20. Rumit

1.4K 152 71
                                    

Mencintai adalah seni sederhana untuk menyakiti diri sendiri.


-Aku dan Luka.
>,<

•Part sudah direvisi•

Happy Reading!

Cuaca malam yang dingin memang sangat cocok untuk minum kopi hangat dan di temani dengan cemilan.

Seperti sekarang ini, Ervin dan Delvin sedang berada disebuah cafe yang terkenal di kota Jakarta. Dengan secangkir kopi yang berada di tangan mereka masing-masing.

"Lo ada masalah?" tanya Delvin setelah meletakkan kopinya. "Sampe nyuruh gue kesini malem-malem."

Ervin diam, menatap lurus pada kopinya yang berada di atas meja. "Gue bingung. Gue, gue gak ngerti," katanya frustrasi.

Delvin menaikkan sebelah alisnya. "Bisa langsung ke topik? Ngh, maksudnya langsung aja gak usah bertele-tele. Gue gak paham apa yang lo maksud."

Mungkin Delvin memang cowok yang suka becanda. Tapi itu tidak membuat Delvin lupa kapan harus becanda dan kapan harus serius. Dan ia juga adalah pendengar yang baik sekaligus sahabat yang bisa diandalkan.

Delvin tidak mengerti kenapa sahabatnya sejak tadi terlihat sangat gusar.

Ervin menyukai rambutnya kasar. "Gue bingung sama perasaan gue sendiri, Vin. Rasanya kalau di setiap gue deket sama Stela, gue selalu ngerasa bersalah sama dia."

Oke. Delvin sepertinya paham kemana arah topik percakapan yang dimaksud Ervin.

"Sekarang gue paham apa yang lo maksud." Delvin mengangguk seolah mengerti kegusaran Ervin. "Gue rasa, sebaiknya lo jangan terlalu buat dia baper berlebihan. Ya ... kalau emang niat lo dari awal cuma buat jadiin dia-"

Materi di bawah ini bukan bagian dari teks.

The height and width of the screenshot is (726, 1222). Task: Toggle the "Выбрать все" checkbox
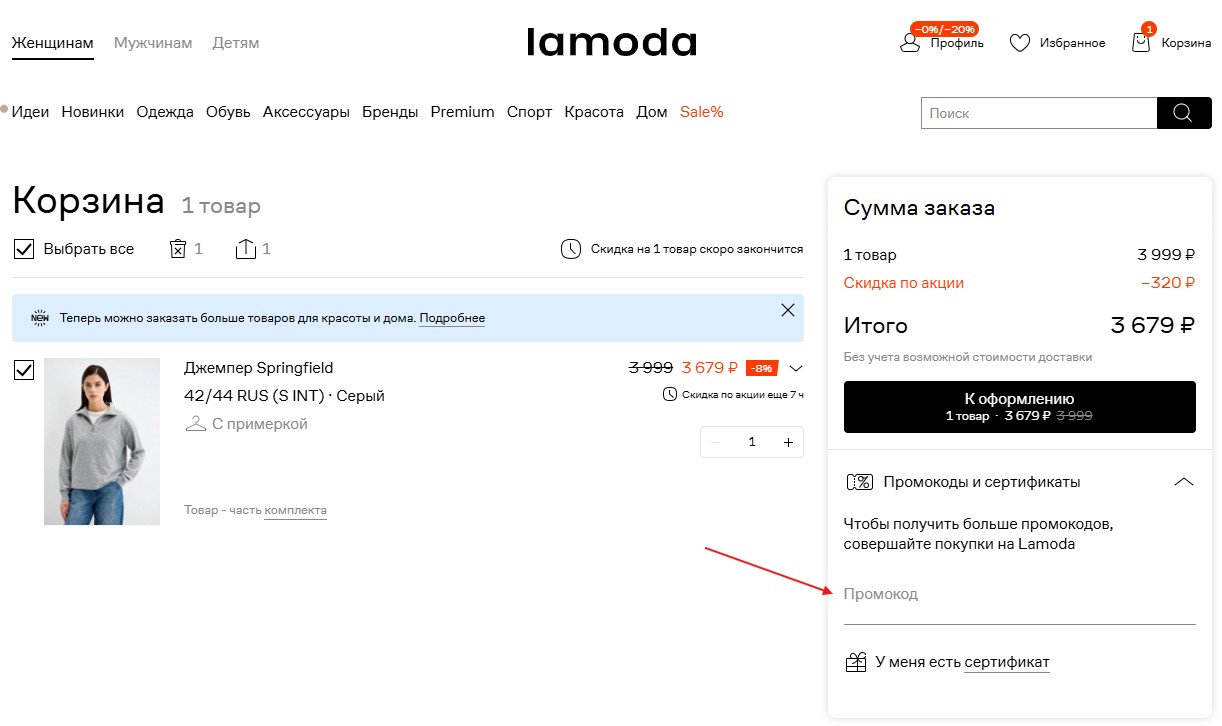pyautogui.click(x=24, y=249)
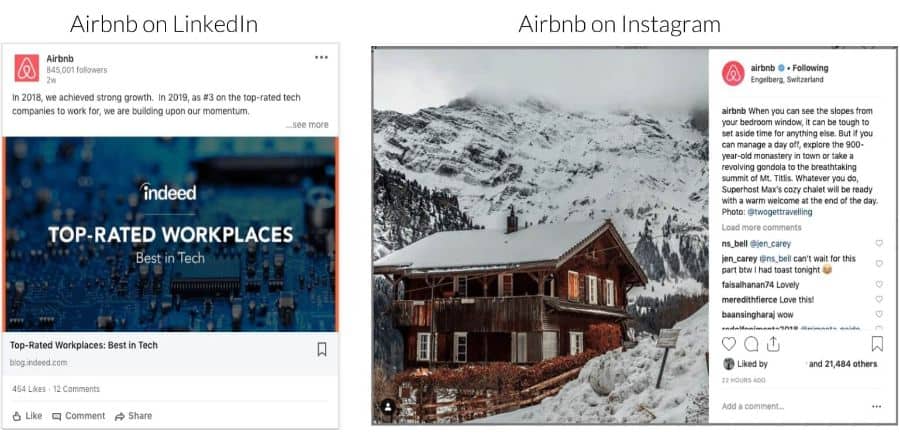Open Comment on the LinkedIn post
The height and width of the screenshot is (438, 900).
click(79, 416)
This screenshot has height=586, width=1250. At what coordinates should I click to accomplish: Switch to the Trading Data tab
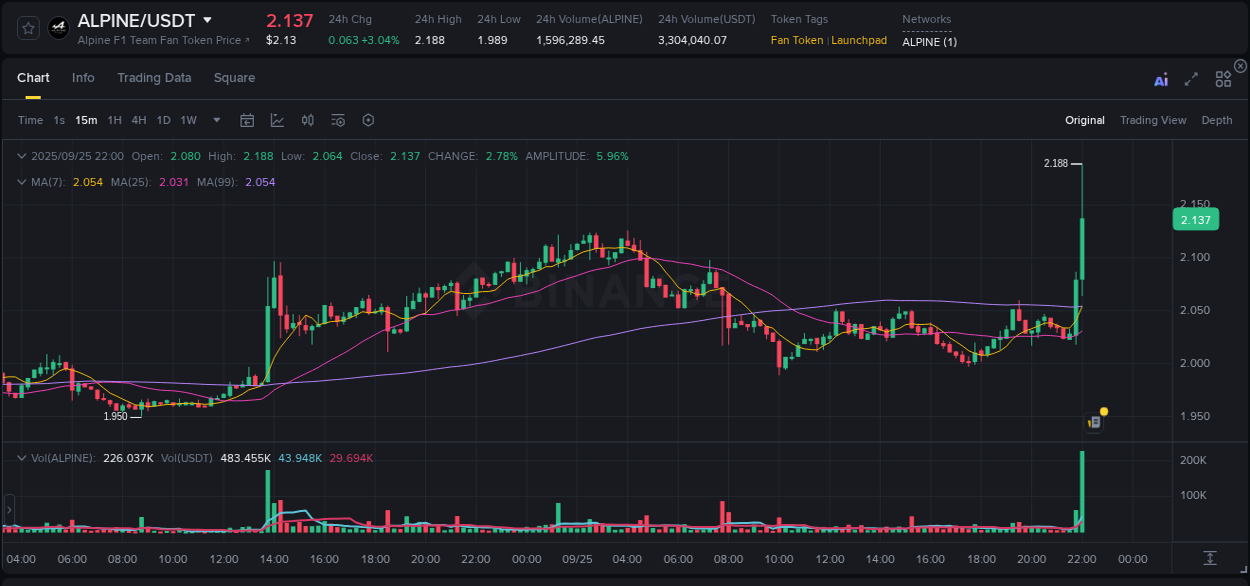[154, 77]
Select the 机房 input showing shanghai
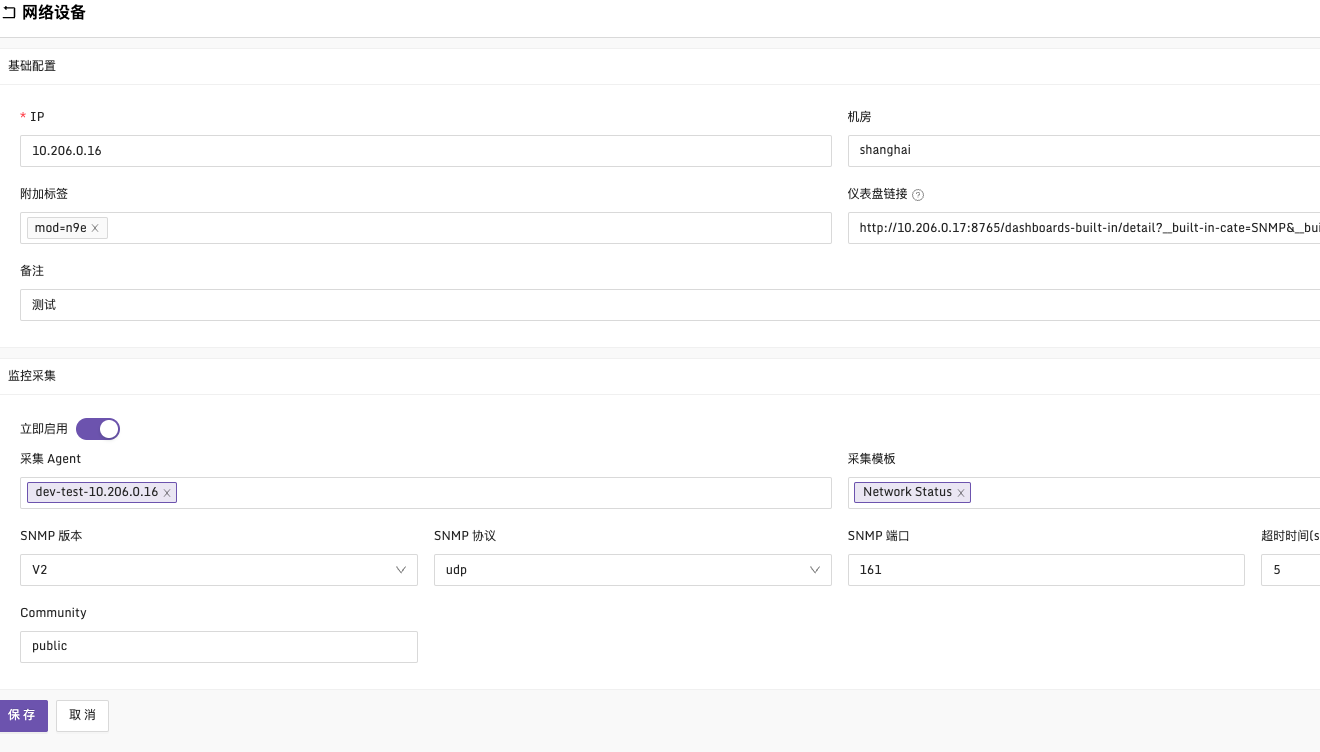Screen dimensions: 1320x752 click(1080, 150)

"Wah! Bisa-bisanya kalian nongki gak ajak gue," seru Alvin yang tiba-tiba muncul dan segera duduk di antara mereka.

Ervin berdecak pelan. Padahal dia sedang mengeluarkan apa yang membuat pikirnya terganggu selama ini pada Delvin. Bukan, bukan maksud Ervin tak percaya bila bercerita masalahnya juga pada Alvin. Tapi untuk yang satu ini mungkin lebih baik hanya dia, Delvin dan Tuhan yang tahu.

"Gak ngajak? Trus tadi gue ke rumah dan lo gak ada itu apa ya?" sindir Delvin. Rencananya memang ketika dirinya menerima pesan dari Ervin untuk segera datang ke cafe yang sudah di tentukan, akan mengajak Alvin juga. Karena Alvin tidak ada, ya sudah.

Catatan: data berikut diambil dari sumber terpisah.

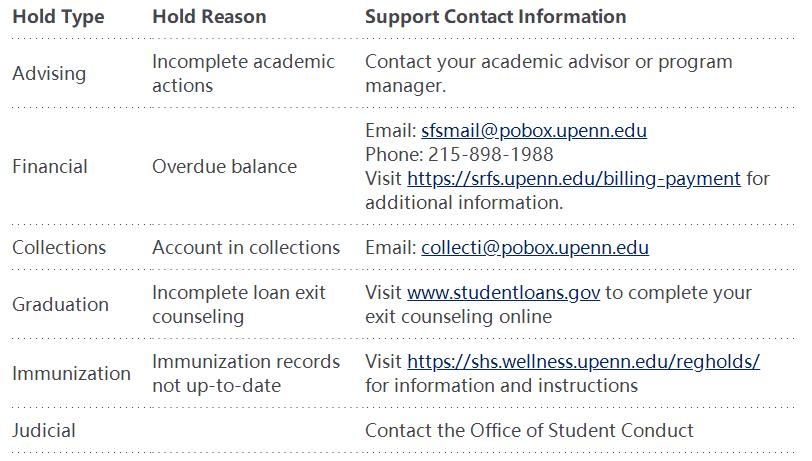Select the Financial hold type cell
The width and height of the screenshot is (812, 461).
coord(50,167)
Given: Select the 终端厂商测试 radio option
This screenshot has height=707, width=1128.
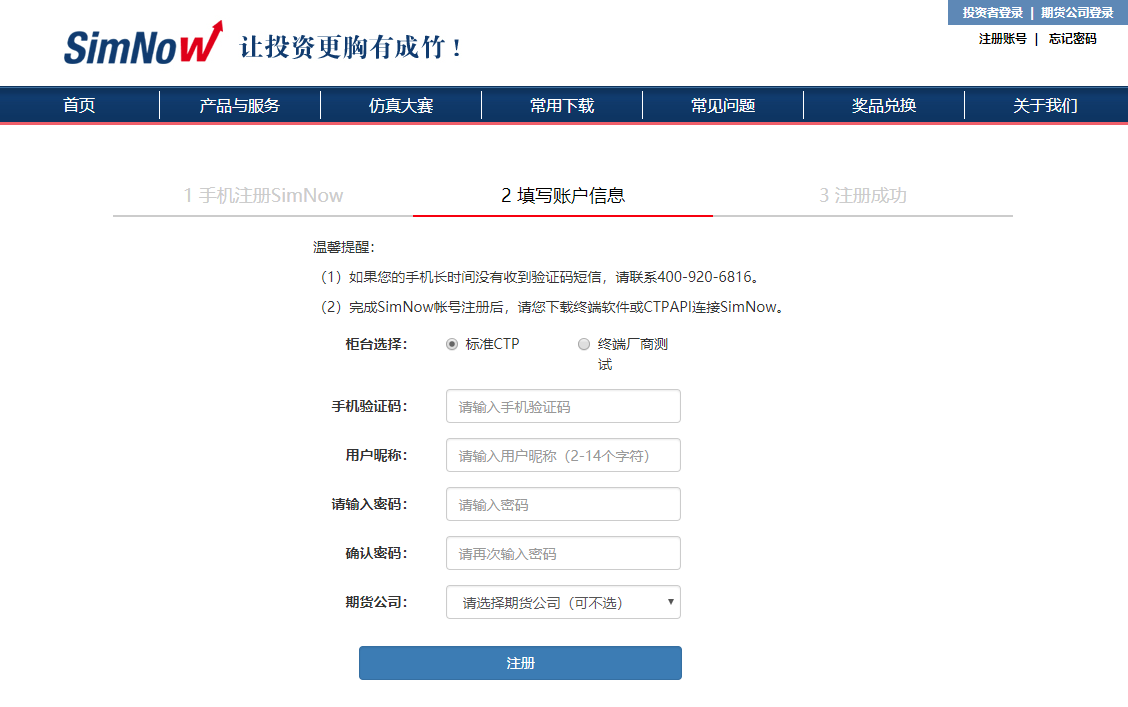Looking at the screenshot, I should click(584, 344).
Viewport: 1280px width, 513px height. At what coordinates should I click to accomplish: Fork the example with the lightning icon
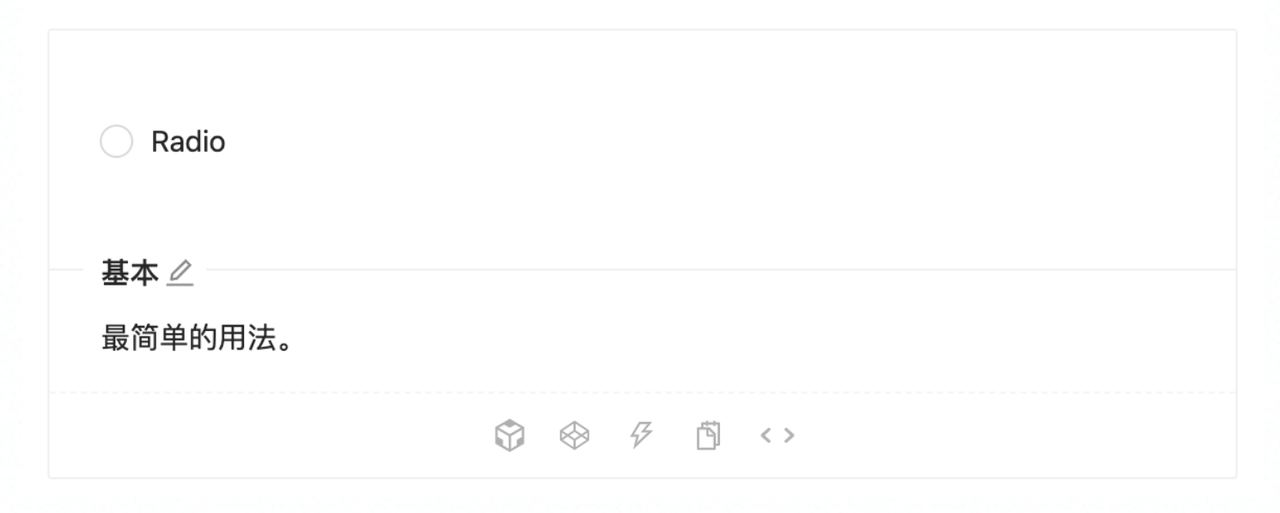[640, 435]

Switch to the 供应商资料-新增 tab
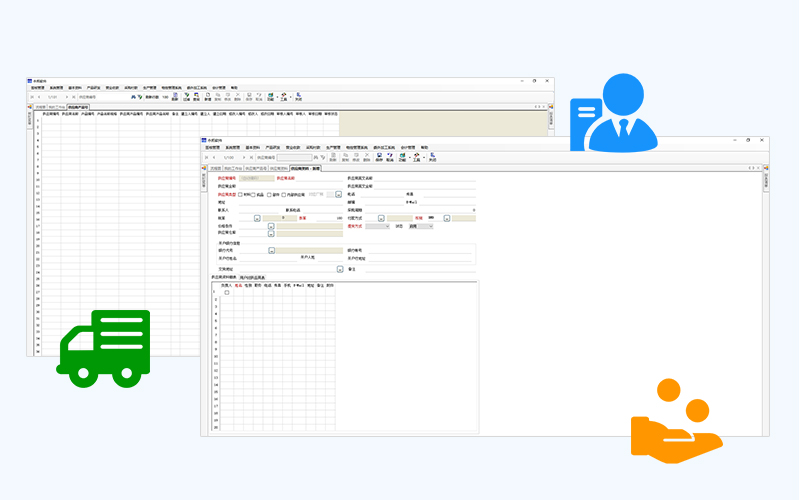[306, 168]
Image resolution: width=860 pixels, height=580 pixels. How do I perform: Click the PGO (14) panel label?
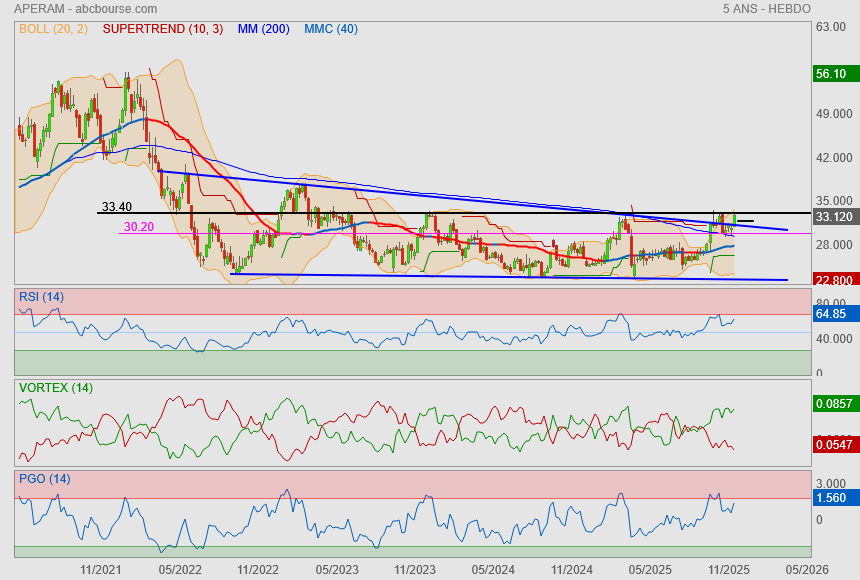[x=43, y=478]
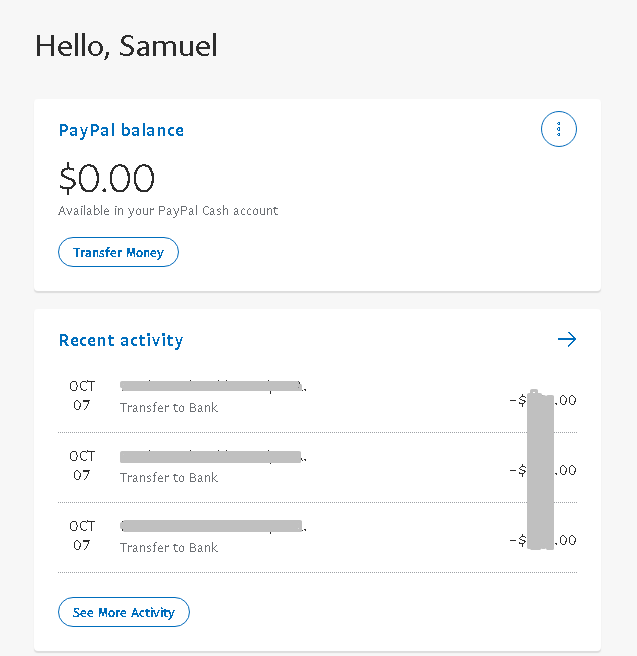
Task: Click the 'Available in your PayPal Cash account' text
Action: [x=168, y=211]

"Ehehe, sorry dah," ucap Alvin cengengesan. "Tadi gue ke apartemen Abang gue."

"Hah? Abang?" beo delvin dan Alvin berbarengan.

Alvin mengangguk santai. Belum menyadari ucapannya.

"Abang siapa yang lo maksud? Bukannya lo bilang kalau lo anak tunggal? Yang artinya kalau lo gak punya Abang ataupun adik," tanya Delvin bingung. Ervin hanya menyimak.

Sial! Gue keceplosan. Mereka, kan gak tau kalau gue punya Abang. Batin Alvin panik.

"Ah, maksud gue. Emm, Abang sepupu. Yah, Abang sepupu gue," alibi Alvin cepat.

Delvin dan Ervin ber'oh'ria sebagai jawaban. Tidak ada rasa curiga sedikitpun.

Jika kalian bertanya mengapa Alvin tidak memberitahukan saja kalau ia memiliki seorang Abang pada Ervin dan Delvin. Jawabannya simpel, itu semua atas kemauan Abangnya sendiri.

Sebenernya Alvin juga sempat menolak kemauan Abangnya itu. Akan tetapi Abangnya tetap kekeuh ingin menyembunyikan identitasnya di sekolah. Satu sekolah pun tidak ada yang tahu kalau mereka saudara kandung. Padahal mereka sekolah di sekolahan yang sama.